Rabbit sat down on the ground next to Pooh and, feeling much less important like that, stood up again.

“What it all comes to is this,” he said. “What does Christopher Robin do in the morning nowadays?

“What sort of thing?”

“Well, can you tell me anything you’ve seen him do in the morning? These last few days.”

“Yes,” said Pooh. “We had breakfast together yesterday. By the Pine Trees. I’d made up a little basket,

just a little, fair-sized basket,
an ordinary biggish sort of basket, full of———”

“Yes, yes,” said Rabbit, “but I mean later than that. Have you seen him between eleven and twelve?”

“Well,” said Pooh, “at eleven o’clock—at eleven o’clock—well, at eleven o’clock, you see, I generally get home about then. Because I have One or Two Things to Do.”

“Quarter past eleven, then?”

“Well———” said Pooh.

“Half past.”

“Yes,” said Pooh. “At half past—or perhaps later—I might see him.”

And now that he did think of it, he began to remember that he hadn’t seen Christopher Robin about so much lately.
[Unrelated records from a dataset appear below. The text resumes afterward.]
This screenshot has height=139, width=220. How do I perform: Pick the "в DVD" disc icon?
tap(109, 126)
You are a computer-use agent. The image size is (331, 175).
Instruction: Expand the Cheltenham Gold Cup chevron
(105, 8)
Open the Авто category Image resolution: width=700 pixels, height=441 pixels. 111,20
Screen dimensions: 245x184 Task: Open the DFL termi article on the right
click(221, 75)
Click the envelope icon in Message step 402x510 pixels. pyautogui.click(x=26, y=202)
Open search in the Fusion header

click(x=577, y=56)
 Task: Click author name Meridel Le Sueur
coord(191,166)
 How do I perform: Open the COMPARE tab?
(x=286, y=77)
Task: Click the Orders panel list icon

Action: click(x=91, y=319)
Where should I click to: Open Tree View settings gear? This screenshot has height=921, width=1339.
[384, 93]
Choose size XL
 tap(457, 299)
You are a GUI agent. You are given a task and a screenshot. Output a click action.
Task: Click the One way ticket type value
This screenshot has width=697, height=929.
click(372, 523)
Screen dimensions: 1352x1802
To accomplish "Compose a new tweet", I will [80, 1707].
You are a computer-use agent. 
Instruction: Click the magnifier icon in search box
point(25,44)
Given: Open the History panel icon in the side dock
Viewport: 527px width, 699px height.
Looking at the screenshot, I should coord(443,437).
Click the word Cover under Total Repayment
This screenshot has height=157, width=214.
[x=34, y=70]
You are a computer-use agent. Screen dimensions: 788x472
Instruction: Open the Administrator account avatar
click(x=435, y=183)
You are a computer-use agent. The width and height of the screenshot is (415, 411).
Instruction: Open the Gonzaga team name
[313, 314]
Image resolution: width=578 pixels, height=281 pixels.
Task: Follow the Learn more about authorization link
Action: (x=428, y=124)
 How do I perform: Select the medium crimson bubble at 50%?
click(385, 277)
Not in the mornings. Afternoons, yes; evenings, yes; before breakfast, yes; just after breakfast, yes. And then, perhaps, “See you again, Pooh,” and off he’d go.

“That’s just it,” said Rabbit, “Where?”

“Perhaps he’s looking for something.”

“What?” asked Rabbit.

“That’s just what I was going to say,” said Pooh. And then he added, “Perhaps he’s looking for a—for a———”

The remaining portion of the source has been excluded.